#### Study text ####
When Iran began loading fuel into Bushehr in August, officials said it would take two to three months for the plant to start producing electricity and that it would generate 1,000 megawatts, about 2.5 percent of the country's power usage.
“We hope that the fuel will be transferred to the core of the Bushehr nuclear power plant next week and before the second half of the Iranian month of Mehr (Oct. 7),” Ali Akbar Salehi, head of Iran's Atomic Energy Organization, was quoted on Wednesday as saying by the semi-official news agency ISNA.
“The ground is being prepared in this regard and, God willing, the fuel will be loaded to the core of the reactor completely by early November and the heart of Bushehr power plant will start beating by then.”
Salehi added: “Two to three months after that electricity will be added to the networks.”This would mean Bushehr generating electricity from January or February.
Security experts say the Stuxnet computer worm may have been a state-sponsored attack on Iran's nuclear program and have originated in the United States or Israel, the Islamic Republic's arch-adversaries.
Diplomats and security sources say Western governments and Israel view sabotage as one way of slowing Iran's nuclear work.
Little information is available on how much damage, if any, Iran's nuclear and wider infrastructure has suffered from Stuxnet and Tehran will probably never disclose full details.
Some analysts believe Iran may be suffering wider sabotage aimed at slowing its nuclear advances, pointing to a series of unexplained technical glitches that have cut the number of working centrifuge machines at the Natanz enrichment plant.
####
— What this exercise asks —
**A.** In the article on Iran's Bushehr nuclear plant, repeat the passage starting at "Security experts say" and ending at "Islamic Republic's arch-adversaries.".
**B.** According to the Bushehr article, how much power would the plant generate once running?
**C.** Resume the article about Iran's Bushehr plant and the Stuxnet worm after its final sentence.
#### Extracted information ####
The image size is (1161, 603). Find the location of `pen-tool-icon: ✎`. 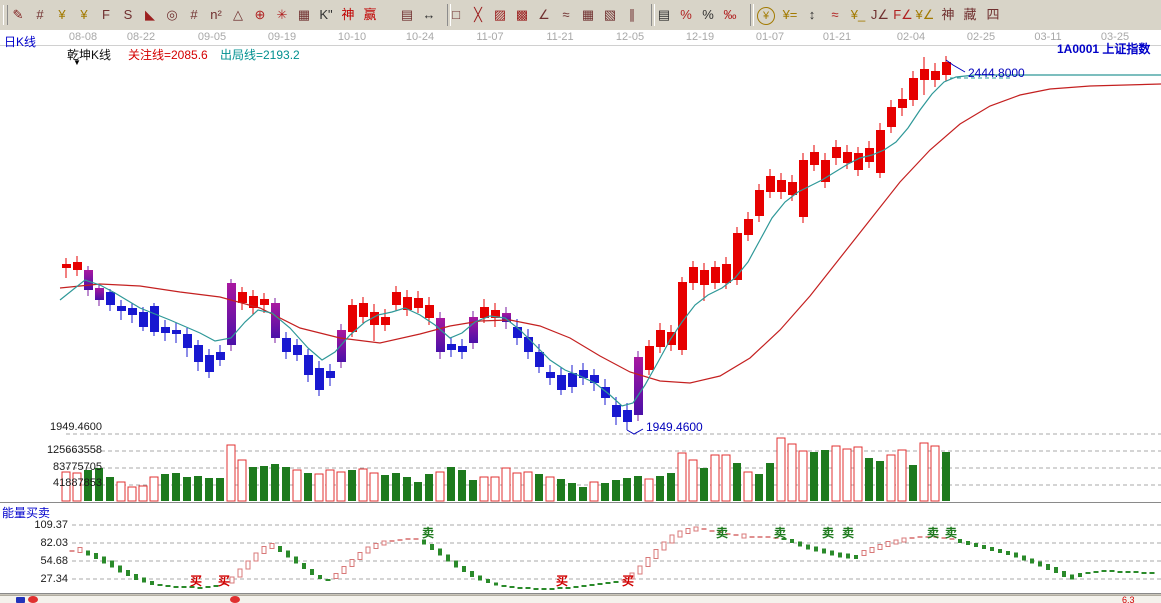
####
#### Extracted information ####
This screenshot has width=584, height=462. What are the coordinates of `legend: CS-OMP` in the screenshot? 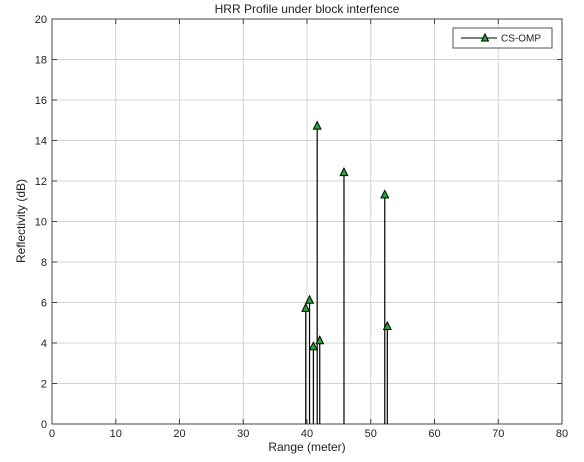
####
— Responses per task —
**A.**
Security experts say the Stuxnet computer worm may have been a state-sponsored attack on Iran's nuclear program and have originated in the United States or Israel, the Islamic Republic's arch-adversaries.

**B.** 1,000 megawatts, about 2.5 percent of Iran's power usage.

**C.**
Meanwhile, the United States on Wednesday named eight senior Iranian officials — including the commander of the Revolutionary Guards and several cabinet ministers — whom it said had participated in serious human rights abuses including killings and beatings after disputed presidential elections in Iran in June 2009.
President Barack Obama signed an executive order imposing sanctions on the Iranian officials and banning Americans from any transactions with them, the Treasury Department said.
The fact sheet listed the eight Iranians as Mohammad Ali Jafari, commander of the Islamic Revolutionary Guard Corp; Sadeq Mahsouli, Minister of Welfare and Security and former Minister of the Interior; Qolam-Hossein Mohseni-Ejei, Prosecutor General and former Minister of Intelligence; Saeed Mortazavi, former Prosecutor-General of Tehran; Heydar Moslehi, Minister of Intelligence; Mostafa Mohammad Najjar, Minister of the Interior and former Deputy Commander of the Armed Forces for Law Enforcement; Ahmad-Reza Radan, deputy chief of Iran's National Police; and Hossein Taeb, deputy IRGC Commander for Intelligence and former Commander of IRGC's Basij Forces.